- What is being asked
Whenever a line in the data contains "computer", show that line.

Dataset items:
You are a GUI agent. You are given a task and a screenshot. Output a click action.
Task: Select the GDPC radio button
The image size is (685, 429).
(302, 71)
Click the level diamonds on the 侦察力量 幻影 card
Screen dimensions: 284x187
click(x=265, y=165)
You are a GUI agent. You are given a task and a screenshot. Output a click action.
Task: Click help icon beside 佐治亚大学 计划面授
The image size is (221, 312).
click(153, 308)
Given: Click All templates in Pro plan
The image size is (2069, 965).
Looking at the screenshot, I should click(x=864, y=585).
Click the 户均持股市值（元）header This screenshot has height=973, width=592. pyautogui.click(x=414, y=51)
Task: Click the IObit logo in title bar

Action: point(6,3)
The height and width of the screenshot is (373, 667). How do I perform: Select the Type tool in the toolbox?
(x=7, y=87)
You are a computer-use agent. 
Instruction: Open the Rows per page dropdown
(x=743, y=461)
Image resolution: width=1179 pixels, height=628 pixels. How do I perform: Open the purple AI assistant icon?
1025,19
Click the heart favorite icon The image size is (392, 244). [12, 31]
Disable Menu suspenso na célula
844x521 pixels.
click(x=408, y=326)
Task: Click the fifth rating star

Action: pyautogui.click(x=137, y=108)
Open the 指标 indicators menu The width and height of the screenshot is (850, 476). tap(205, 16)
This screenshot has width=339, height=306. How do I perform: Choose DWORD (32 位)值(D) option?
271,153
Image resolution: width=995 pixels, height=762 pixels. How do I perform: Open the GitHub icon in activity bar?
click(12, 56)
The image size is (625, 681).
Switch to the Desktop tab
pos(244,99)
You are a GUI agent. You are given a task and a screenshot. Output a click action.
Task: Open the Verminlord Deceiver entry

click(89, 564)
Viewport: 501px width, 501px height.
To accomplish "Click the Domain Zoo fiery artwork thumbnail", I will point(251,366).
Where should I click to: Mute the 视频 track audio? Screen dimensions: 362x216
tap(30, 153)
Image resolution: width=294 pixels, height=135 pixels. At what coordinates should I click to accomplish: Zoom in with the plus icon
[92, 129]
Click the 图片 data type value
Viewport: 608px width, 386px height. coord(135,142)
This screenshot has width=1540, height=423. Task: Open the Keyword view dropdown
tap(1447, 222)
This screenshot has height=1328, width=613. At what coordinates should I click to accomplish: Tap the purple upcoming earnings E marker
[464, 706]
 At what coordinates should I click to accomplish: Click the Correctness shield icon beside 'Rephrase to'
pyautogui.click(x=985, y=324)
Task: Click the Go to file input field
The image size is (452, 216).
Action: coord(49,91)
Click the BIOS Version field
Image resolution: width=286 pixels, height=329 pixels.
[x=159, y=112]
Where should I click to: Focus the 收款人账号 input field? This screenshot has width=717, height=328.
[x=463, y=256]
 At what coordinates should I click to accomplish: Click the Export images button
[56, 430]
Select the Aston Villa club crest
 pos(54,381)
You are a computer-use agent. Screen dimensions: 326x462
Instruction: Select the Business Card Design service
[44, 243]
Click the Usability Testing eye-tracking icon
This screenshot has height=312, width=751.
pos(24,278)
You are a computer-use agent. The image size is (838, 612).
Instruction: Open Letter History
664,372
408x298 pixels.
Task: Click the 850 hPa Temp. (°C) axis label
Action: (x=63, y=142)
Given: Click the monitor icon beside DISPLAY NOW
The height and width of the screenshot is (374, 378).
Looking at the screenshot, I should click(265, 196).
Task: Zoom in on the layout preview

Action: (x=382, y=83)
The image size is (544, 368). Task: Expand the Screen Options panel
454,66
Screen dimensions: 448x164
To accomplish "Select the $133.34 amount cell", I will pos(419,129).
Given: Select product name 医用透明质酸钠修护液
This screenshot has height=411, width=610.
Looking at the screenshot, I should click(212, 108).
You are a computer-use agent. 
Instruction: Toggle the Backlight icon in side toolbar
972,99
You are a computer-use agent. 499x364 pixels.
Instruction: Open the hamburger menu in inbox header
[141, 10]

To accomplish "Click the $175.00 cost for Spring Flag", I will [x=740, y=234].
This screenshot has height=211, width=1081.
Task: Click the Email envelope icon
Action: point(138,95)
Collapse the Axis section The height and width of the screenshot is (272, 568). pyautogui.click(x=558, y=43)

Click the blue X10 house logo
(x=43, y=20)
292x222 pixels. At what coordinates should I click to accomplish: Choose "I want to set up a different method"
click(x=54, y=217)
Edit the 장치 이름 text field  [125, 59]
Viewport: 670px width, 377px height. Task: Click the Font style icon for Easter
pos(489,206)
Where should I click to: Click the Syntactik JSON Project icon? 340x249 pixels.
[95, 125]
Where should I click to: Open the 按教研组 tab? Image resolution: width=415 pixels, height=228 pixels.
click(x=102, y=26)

- Answer to this exercise
You are a computer-use agent. 
You are a computer-use agent. Screen dimensions: 326x462
You are a computer-use agent. The image size is (838, 612).
You are a computer-use agent. 
You are a computer-use agent. 499x364 pixels.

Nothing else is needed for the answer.